Mount Etna is located in a geologically complex area. Its geo-dynamic outline is dominated by subduction of the African foreland and the Ionian oceanic crust under the Apennine chain. According to classic thought and the most accepted theory, Etna is located on the intersection of three important regional fault systems, the dominating tectonic alignments are of a distensive type:
a) the Tindari-Giardini system (NW-SE)
b) the Comiso-Messina system (NE-SW)
c) the M. Kumeta –Alcantara system (W-E)
Recent geo-physical studies have re-dimensioned the importance of these systems by giving more importance to the Ibleo-Maltese fault, regarding the evolution of Etna’s magma. This fault dislocates the lower eastern section of Etna's massif by forming a series of distensive structures emphasised by escarpment, faults and steep slopes with a NNW-SSE orientation. The eastern section of the volcano is limited northwards by the “Pernicana fault” in an E-W direction.
The first signs of volcanic activity around Etna occur at the base of the volcano and form the splendid “Ciclope Coast” gushes and the pillow lava along the cliff of Acicastello, but also the basalt columns gushing on the river terrace of Simeto, extending from Paternò to Adrano. The studies on the composition of this lava highlights that we are dealing with Tholeiites, i.e. magma that is similar, even if with differences, to that produced in areas where the earth mantle is characterised by high levels of partial fusion of great distensive activity, which is typical of the oceanic ridges and islands. Tholeiites form a fairly limited percentage of products from the area around Etna and were produced from fissural eruptions, often under water and on several occasions starting circa 500,000 years ago. They are in fact the oldest of Etna's products.

(What to work on): In the text on Mount Etna's geology, rewrite the paragraph that begins "The first signs of volcanic activity" as a short bulleted list that keeps its main facts.

(Records):
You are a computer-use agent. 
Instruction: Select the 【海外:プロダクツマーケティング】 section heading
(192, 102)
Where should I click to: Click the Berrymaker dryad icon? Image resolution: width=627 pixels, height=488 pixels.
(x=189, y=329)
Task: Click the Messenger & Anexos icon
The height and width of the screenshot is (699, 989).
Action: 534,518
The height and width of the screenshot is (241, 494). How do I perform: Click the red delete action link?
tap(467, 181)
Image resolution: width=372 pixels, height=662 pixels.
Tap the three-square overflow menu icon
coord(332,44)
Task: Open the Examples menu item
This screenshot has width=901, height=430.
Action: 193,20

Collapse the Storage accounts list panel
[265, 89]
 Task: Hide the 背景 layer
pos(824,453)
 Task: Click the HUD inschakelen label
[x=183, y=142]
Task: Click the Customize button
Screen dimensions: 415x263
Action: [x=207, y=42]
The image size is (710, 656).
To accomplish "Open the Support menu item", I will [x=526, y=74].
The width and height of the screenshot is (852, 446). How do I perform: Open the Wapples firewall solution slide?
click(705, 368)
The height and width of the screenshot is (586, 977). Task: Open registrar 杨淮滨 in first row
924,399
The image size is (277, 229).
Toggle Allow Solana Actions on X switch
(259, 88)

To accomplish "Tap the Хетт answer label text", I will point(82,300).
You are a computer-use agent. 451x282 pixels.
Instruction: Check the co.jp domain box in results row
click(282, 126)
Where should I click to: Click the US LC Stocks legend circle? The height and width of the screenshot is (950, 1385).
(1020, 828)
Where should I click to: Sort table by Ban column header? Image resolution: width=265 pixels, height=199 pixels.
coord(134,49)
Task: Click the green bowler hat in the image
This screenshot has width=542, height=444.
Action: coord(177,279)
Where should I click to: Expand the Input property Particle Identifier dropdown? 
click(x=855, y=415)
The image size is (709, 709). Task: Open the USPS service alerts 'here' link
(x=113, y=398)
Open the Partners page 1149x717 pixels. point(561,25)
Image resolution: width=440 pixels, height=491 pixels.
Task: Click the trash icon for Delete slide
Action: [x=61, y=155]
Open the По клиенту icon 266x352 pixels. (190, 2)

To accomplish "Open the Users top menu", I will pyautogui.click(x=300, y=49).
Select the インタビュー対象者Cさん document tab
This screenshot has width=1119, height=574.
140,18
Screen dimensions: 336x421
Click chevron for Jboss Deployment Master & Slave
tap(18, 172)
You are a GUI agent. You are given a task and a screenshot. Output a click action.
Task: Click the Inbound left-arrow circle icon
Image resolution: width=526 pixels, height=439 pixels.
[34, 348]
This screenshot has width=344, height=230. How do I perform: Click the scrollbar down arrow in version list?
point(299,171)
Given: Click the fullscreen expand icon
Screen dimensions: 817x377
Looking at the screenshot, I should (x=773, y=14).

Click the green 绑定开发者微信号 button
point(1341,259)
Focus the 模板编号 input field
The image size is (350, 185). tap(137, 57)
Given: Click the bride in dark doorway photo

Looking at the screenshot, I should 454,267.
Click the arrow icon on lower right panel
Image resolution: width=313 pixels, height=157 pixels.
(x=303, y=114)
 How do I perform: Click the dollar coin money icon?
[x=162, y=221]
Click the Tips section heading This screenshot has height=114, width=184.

(Task answer):
- Etna's first volcanic activity appears at the volcano's base: the "Ciclope Coast" flows, the pillow lava along the Acicastello cliff, and the basalt columns on the Simeto river terrace from Paternò to Adrano.
- This lava is Tholeiite. It is magma similar, though with differences, to magma produced where the mantle shows high levels of partial fusion, as is typical of oceanic ridges and islands.
- Tholeiites make up a fairly limited share of the products around Etna.
- They came from fissural eruptions, often under water, on several occasions starting about 500,000 years ago.
- They are Etna's oldest products.